Once an invocation counter reaches a predetermined threshold, the code associated with it becomes a candidate for optimization. This happens only for a very small fraction of the code in the system, but it is exactly that fraction of the code that the system spends most of its time executing. Typically, it only takes a fraction of a second for performance-critical code to reach this threshold.
Because only a small fraction of the code in the system is optimized, we can afford to do more optimization on that code. This is true in both space and time: we can afford to do extensive inlining, which consumes more space, and we can afford to spend more time generating good code. The Strongtalk VM currently has a rather simple code generator- the possibilities for improvement are large. A considerably better code-generator was written for the system, but it had not been sufficiently tested to be included in the release.
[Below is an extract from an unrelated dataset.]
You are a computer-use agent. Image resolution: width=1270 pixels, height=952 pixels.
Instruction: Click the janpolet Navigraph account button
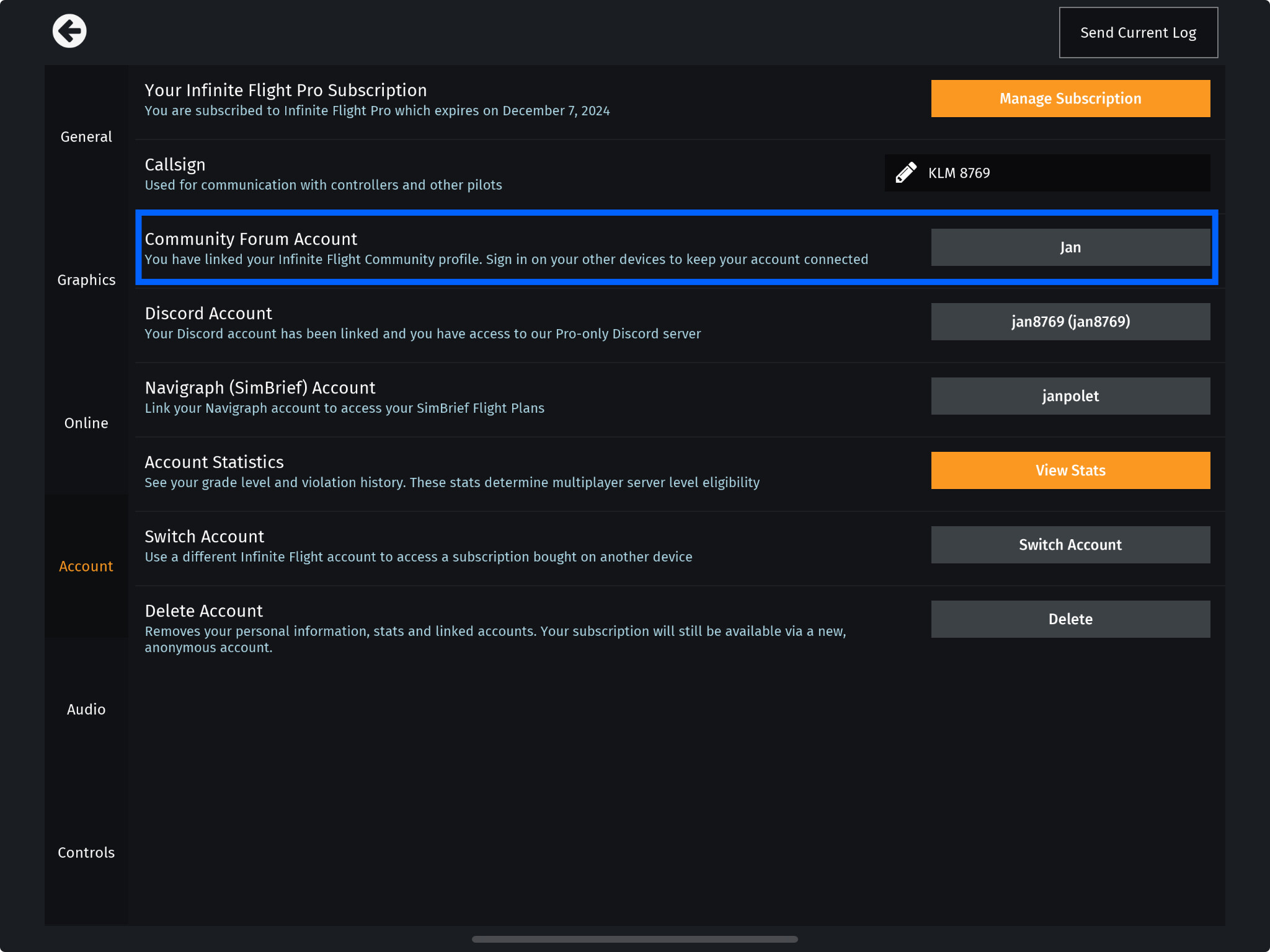click(1070, 396)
Because of the two-phase nature of execution, when the native code compiler is invoked on a piece of code we know not only that the code is frequently executed, but we know a lot about what kinds of receiver classes have been encountered for each send in that code, because of the inline-cache information described above. This information can be used to drive optimization.
Optimistic Inlining: The fundamental enabling optimization used is optimistic inlining. An optimistic optimization is one that requires that a predicted property of the code remain true in the future for it to be successful (or correct). For example, if a send is monomorphic, the VM might try to optimistically inline just the single method that has been invoked in the past, and assume following that inlined section that only that method has been invoked (which lets you do better optimizations after the inlined send). This is optimistic, because usually we cannot guarantee that at some point in the future we might suddenly encounter other receiver classes for that send.
Deoptimization: Optimistic inlining of this type requires an adaptive mechanism to deoptimize the code on-the-fly if an optimistic assumption is violated- otherwise the optimization will actually be incorrect, not just inefficient. For example, if we inline a monomorphic message whose invoked method always returns an Association, the compiler may perform optimizations in addition to the inlining based on the fact that the returned value is known to be an Association. But if at some point a method other than the inlined one is invoked by that send, the subsequent assumptions about the return value can become invalid, and the optimized code cannot be used. The Strongtalk VM detects these cases on-the-fly, and actually modifies activations in-place on the stack to revert to the safe, interpreted form of execution, in the middle of optimized method execution. Thus, the ability to do deoptimization is critical to enabling aggressive optimization.